>> Begin Page excerpt

We have a big family. My host mother is Elena, just like me. In Peruvian Spanish, there is a word for two people who share a name and are friends. We are tocayas. (If they are male the word is tocayos.)
In this picture you can see the children of the family. The boy on the left is Arturo. He is 6 years old. The boy in the middle is Efrain. He is ten years old. Their mother is Elena’s daughter Kenia, so I call them my nephews (mis sobrinos). The little girl on the right is Pamela. Her father is Elena’s son Alan, so Pamela is my niece. She lives with her parents in Lima, which is a very large city an hour to the west, on the coast. It’s the capital of Peru.

Elena is married to Nestor. He’s my host-father. They have 4 children. The daughters are Kenia and Grecia. They are named for the countries Kenya and Greece. The sons are Alan and Nestor, junior. In Spanish, that’s Nestor hijo.

Except for Alan and his family, everyone lives together in our house in Yanacoto. With me in the house, we are 8 people: Elena madre, Nestor padre, Kenia, Nestor hijo, Grecia, the boys Efrain and Arturo, and me: Elena hija. 

Here I am, on the hillside above the town. Yanacoto’s chapel for its patron saint is in the background.

From Peru, we wish you a beautiful spring.

>> End Page excerpt

> _Aim a_
In the rows below, take the line containing "Click the Exclusions" up to and including the final row. Rewrite those lines with "headline" switched to "title" and everything else left unchanged.

>> Begin Exercise data

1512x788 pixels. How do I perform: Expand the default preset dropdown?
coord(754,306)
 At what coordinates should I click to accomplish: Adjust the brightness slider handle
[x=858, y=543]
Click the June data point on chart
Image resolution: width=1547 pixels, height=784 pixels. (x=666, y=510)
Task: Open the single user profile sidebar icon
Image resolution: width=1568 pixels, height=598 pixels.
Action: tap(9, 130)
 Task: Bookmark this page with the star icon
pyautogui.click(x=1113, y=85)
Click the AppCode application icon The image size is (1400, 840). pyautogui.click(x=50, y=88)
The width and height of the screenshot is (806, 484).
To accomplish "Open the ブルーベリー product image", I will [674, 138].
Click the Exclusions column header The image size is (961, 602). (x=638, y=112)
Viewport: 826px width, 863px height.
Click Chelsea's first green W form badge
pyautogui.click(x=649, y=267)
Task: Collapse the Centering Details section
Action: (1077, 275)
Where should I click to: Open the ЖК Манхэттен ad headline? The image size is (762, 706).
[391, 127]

>> End Exercise data

> _Aim b_
From the host-family text above, copy word for word the passage from "Except for Alan" up to and including "in the background.".

> _Reply a_
Click the Exclusions column header The image size is (961, 602). (x=638, y=112)
Viewport: 826px width, 863px height.
Click Chelsea's first green W form badge
pyautogui.click(x=649, y=267)
Task: Collapse the Centering Details section
Action: (1077, 275)
Where should I click to: Open the ЖК Манхэттен ad title? The image size is (762, 706).
[391, 127]

> _Reply b_
Except for Alan and his family, everyone lives together in our house in Yanacoto. With me in the house, we are 8 people: Elena madre, Nestor padre, Kenia, Nestor hijo, Grecia, the boys Efrain and Arturo, and me: Elena hija. 

Here I am, on the hillside above the town. Yanacoto’s chapel for its patron saint is in the background.